= Differential game =

Concept in game theory

In game theory, differential games are dynamic games that unfold in continuous time, meaning players’ actions and outcomes evolve smoothly rather than in discrete steps, and for which the rate of change of each state variable—like position, speed, or resource level—is governed by a differential equation. This distinguishes them from turn-based games (sequential games) like chess, focusing instead on real-time strategic conflicts.

Differential games are sometimes called continuous-time games, a broader term that includes them. While the two overlap significantly, continuous-time games also encompass models not governed by differential equations, such as those with stochastic jump processes, where abrupt, unpredictable events introduce discontinuities.

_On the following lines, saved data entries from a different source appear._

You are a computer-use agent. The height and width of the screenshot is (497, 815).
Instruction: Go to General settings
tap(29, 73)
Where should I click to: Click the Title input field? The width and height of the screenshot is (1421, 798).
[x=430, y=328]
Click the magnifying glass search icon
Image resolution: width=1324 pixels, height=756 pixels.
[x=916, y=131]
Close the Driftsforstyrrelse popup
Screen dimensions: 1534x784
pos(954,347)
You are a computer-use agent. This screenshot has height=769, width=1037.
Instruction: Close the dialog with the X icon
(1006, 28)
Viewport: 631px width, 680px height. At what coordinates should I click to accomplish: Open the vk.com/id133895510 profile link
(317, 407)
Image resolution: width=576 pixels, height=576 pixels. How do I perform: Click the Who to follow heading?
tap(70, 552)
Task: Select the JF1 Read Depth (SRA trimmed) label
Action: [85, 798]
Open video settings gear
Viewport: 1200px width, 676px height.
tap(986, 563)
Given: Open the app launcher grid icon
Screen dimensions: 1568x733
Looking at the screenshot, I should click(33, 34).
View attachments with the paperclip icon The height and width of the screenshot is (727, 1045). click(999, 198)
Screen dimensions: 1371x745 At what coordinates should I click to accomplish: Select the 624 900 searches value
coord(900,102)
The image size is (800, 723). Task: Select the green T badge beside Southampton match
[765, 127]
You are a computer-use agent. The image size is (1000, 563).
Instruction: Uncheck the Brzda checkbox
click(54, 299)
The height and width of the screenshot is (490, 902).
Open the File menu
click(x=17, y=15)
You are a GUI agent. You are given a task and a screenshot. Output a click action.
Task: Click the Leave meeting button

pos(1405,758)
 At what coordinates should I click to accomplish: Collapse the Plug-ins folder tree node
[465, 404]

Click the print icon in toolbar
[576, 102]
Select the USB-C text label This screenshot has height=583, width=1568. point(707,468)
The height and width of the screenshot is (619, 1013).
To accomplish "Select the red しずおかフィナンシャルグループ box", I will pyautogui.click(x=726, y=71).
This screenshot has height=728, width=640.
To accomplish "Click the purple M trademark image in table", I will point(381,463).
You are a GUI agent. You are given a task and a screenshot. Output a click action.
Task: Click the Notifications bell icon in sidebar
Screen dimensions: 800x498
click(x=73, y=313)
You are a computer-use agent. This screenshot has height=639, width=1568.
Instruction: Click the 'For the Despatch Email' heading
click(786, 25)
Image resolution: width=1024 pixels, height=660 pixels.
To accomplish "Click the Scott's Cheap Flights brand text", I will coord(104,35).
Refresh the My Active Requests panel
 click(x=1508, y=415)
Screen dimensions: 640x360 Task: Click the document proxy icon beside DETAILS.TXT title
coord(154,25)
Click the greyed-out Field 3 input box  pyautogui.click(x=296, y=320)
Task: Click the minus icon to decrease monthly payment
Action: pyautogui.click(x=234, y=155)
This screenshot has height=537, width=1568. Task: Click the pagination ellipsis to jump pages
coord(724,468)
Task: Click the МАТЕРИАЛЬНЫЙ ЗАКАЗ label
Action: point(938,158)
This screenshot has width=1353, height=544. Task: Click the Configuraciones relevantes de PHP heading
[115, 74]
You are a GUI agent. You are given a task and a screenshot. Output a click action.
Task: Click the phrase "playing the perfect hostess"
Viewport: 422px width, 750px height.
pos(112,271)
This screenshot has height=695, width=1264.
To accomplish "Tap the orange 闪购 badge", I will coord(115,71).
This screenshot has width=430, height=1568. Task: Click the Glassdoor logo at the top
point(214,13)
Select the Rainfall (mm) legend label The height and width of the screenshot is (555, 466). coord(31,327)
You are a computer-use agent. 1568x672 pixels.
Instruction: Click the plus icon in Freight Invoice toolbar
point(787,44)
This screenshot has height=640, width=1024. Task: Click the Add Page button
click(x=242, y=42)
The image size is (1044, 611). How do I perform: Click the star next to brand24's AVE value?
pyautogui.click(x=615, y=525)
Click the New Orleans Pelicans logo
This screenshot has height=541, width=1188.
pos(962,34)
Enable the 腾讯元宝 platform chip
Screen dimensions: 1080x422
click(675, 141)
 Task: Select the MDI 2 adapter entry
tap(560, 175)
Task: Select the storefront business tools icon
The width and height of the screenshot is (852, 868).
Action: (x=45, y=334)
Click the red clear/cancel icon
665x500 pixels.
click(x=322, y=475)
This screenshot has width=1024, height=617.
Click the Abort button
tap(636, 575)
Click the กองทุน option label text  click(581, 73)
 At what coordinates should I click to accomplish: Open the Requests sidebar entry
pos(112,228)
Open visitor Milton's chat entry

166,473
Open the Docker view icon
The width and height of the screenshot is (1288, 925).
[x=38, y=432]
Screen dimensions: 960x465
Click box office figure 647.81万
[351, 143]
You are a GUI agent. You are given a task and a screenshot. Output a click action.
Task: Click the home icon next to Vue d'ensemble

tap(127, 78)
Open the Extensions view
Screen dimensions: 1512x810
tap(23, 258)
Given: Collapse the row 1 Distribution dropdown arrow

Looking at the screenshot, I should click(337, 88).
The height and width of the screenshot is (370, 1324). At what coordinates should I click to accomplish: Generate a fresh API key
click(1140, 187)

Early differential games, often inspired by military scenarios, modeled situations like a pursuer chasing an evader, such as a missile targeting an aircraft. Today, they also apply to fields like economics and engineering, analyzing competition over resources or the control of moving systems.

==Connection to optimal control==

Differential games are related closely to optimal control problems. In an optimal control problem there is single control $u(t)$ and a single criterion to be optimized; differential game theory generalizes this to two controls $u_{1}(t),u_{2}(t)$ and two criteria, one for each player. Each player attempts to control the state of the system so as to achieve its goal; the system responds to the inputs of all players.

==History==
In the study of competition, differential games have been employed since a 1925 article by Charles F. Roos. The first to study the formal theory of differential games was Rufus Isaacs, publishing a text-book treatment in 1965. One of the first games analyzed was the 'homicidal chauffeur game'.

==Random time horizon==
Games with a random time horizon are a particular case of differential games. In such games, the terminal time is a random variable with a given probability distribution function. Therefore, the players maximize the mathematical expectancy of the cost function. It was shown that the modified optimization problem can be reformulated as a discounted differential game over an infinite time interval

==Applications==

Differential games have been applied to economics. Recent developments include adding stochasticity to differential games and the derivation of the stochastic feedback Nash equilibrium (SFNE). A recent example is the stochastic differential game of capitalism by Leong and Huang (2010). In 2016 Yuliy Sannikov received the John Bates Clark Medal from the American Economic Association for his contributions to the analysis of continuous-time dynamic games using stochastic calculus methods.

Additionally, differential games have applications in missile guidance and autonomous systems.

For a survey of pursuit–evasion differential games see Pachter.